第一話 虫刺され?
これから物語が始まります。
しかし、少し短くなってしまった。
それでもいいという方はどうぞ、ごゆっくりとご覧ください。
「『ミーンミンミンミン……』照りつける日差しに、季節を感じさせるセミの鳴き声。これはある夏のお話である……」
なーんちゃって。
ただナレーション風に今の状況を語ってみただけだ。
決して暇だからではない。
私は時井日夏。女子高生である。
特になんの特徴もなく、強いて言えばオタクなだけの平凡な人間だ。
特別な才能はなく、テストの点数は平均より少し高いぐらい。
つまり何が言いたいのかというと、私はあんまり目立ちたくない、ただの女の子なのだ。
……自分でも何が言いたいのかちょっとよくわからない。
まあ、平凡なことが取り柄の、普通の女子高生と思ってもらえれば良い。
そんな私は今、何をしているかというと……。
「はあー、やっぱこれ面白いわー」
「日夏、私もパソコンやりたいからはやくどいてよ」
パソコンで小説を見ているのである。どのサイトかはわかるだろう。
私は小学生ぐらいのころから小説を見るのにハマり、それ以来春夏秋冬いつでも必ずどれかの作品にハマっている。
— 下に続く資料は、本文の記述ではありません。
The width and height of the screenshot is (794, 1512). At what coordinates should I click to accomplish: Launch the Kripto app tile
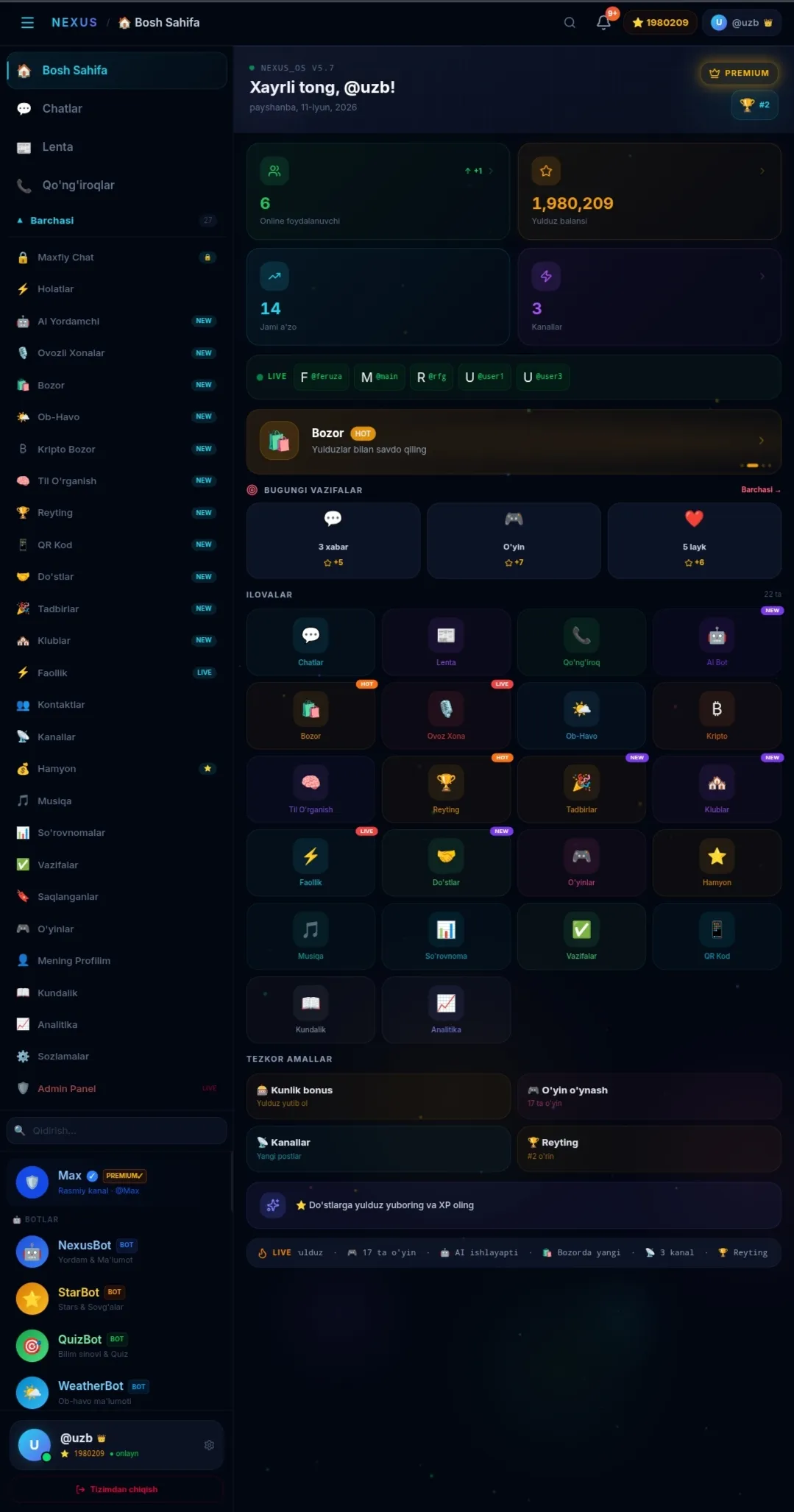pyautogui.click(x=717, y=715)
好きな作品がアニメ化されたときの感動と言えば、それはもう天にも昇る気持ちだ。
というわけで、重度のオタクとなったものがここにいる。
そう、私は重度のオタクなのだ。
そして皆さん、不思議に思っただろう。
私が小説を見ているならば、それに問いかけている者は誰なんだ? と。
まあぶっちゃけ言っちゃうと私のお姉ちゃんなんだけどね。
苦情を出しているのが、私の姉ちゃんこと月夏。
姉ちゃんは私と同じく小説を見るのが好きであり、読んでいるところをよく見かける。
特に好きなジャンルは恋愛系なので、ファンタジー系の私とは語り合えない。
また、小説を書くのも好きだと言っているが見たこともない。
……最近になって嘘じゃね? と思い始めたのは事実だ。
まあそんなこんなで姉は私とはちょっと違う普通のオタクなのである。
本人は認めたがっていないが。
話を戻すけど同じジャンルの小説が好きじゃなくて共有できないのは別に良い。
本当に厄介なのはここからなのだ。
この、駄々こね攻撃が。
「ねえー、早く貸してよー」
体を床にごろごろ転がしながら駄々をこねるお姉ちゃん。
私たちはこの年にして残念ながらスマホを持っていない。
理由はお店が遠いからだ。
つまり、私たちがインターネットをつなげられ、かつ小説を見ることが出来るのはこのパソコンのみ。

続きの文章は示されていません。